Für solide Paare wird es in meinem Alter schwierig, gemeinsam in die Ferien zu fahren. Denn sie stehen unter Beobachtung. Wer eine glaubwürdige Beziehung führt, sollte sich nicht mit einem Flugticket erwischen lassen. Jedenfalls nicht, wenn er versucht, Klatsch & Tratsch oder frühe Hoffnung auf Enkel zu unterbinden.

„Dahinter könnten ernsthafte Absichten stecken“, tuschelt man dann im Umfeld. Dort hat das Hochzeitsfieber freie Bahn. Es grassiert ungebremst und befällt Freunde und Mütter. Vor Großmüttern macht es schon gar nicht halt. Die sprechen ungeniert aus, was alle denken. Als wäre Heiraten das Normalste der Welt. Ob sich Väter ebenso Gedanken machen, wann das Kind soweit sein könnte? Ich tippe: ja.

Kann man es ihnen vorwerfen? Wenn man bedenkt, wer alles im nächsten Jahr heiraten wird? Allzu hoch scheint die Messlatte nicht zu liegen: Je oller, je doller.
Verliebt, sechs Monater später verlobt. Schon sechs weitere dann wird vor den Altar getreten.

Bild zu: Hochzeitsfieber - wer kommt in die nächste Runde?
Und die meisten haben sich auf einer Reise verlobt: in China oder Paris, am Gipfel oder auf einem Segelboot. Ich weiß von einem Freund, der sich auf einer Dschungel-Safari nicht wegen der Anacondas sorgte, sondern nur, dass ihm der Ring aus dem Rucksack rutschen könnte. Oder die Freundin ihn entdeckt. Herzallerliebst, nicht wahr?
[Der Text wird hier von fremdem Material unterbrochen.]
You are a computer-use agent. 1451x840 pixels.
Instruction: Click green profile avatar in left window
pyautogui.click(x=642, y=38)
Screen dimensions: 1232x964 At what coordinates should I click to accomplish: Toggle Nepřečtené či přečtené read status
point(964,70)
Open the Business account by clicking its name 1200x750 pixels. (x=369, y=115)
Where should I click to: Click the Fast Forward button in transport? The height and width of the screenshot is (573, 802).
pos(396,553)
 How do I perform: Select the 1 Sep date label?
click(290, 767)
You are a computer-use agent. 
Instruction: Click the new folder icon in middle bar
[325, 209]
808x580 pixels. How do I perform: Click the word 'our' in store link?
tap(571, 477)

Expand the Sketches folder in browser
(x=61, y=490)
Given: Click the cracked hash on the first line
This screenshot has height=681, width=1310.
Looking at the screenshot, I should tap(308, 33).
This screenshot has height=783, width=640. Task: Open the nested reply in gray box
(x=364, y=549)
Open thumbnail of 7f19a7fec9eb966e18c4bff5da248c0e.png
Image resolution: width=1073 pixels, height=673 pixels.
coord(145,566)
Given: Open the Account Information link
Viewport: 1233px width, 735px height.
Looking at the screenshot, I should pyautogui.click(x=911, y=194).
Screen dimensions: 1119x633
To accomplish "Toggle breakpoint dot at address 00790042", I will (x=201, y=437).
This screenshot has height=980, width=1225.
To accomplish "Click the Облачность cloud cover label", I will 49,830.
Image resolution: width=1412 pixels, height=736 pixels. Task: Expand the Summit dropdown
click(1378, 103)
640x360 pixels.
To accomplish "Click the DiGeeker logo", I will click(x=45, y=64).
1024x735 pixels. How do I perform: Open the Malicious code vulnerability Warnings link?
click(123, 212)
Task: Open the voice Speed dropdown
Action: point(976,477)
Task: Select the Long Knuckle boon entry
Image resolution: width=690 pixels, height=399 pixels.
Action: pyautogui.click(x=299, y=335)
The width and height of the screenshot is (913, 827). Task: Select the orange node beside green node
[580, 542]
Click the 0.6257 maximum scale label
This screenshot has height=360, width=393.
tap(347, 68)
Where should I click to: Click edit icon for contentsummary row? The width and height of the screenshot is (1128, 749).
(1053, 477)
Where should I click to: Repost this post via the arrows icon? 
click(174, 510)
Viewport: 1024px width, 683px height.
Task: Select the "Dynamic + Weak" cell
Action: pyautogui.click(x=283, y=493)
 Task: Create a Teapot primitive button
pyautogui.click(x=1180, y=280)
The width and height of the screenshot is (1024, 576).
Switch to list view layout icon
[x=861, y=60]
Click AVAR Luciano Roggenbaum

Die Neugier steigert sich weiter bis zu ihrer Rückkehr. Die Zeit der Wahrheit naht. Manche können die Spannung kaum aushalten und berichten noch während der Reise per Email, dass sie von der Verlobung sogar geträumt hätten. Solch eine Anteilnahme erhöht natürlich die Chance auf eine baldige Benachrichtigung, sollte es tatsächlich passiert sein.

Kommt das Paar also aus den Ferien zurück, kann es sich auf viel Aufmerksamkeit gefasst machen. Plötzlich hat jeder Zeit zu telefonieren. Ja, man hat sogar am selben Tag noch einen Termin frei. Mittagessen, Weinchen am Abend? Falls das Paar sich wirklich verlobt hat, wird man es vielleicht nicht am Telefon erzählt bekommen. Beim Treffen kontrolliert man möglichst unauffällig den Ringfinger. Viel mehr bleibt einem nicht übrig. Schließlich kann man das Thema schlecht ansprechen, wenn es der andere nicht tut.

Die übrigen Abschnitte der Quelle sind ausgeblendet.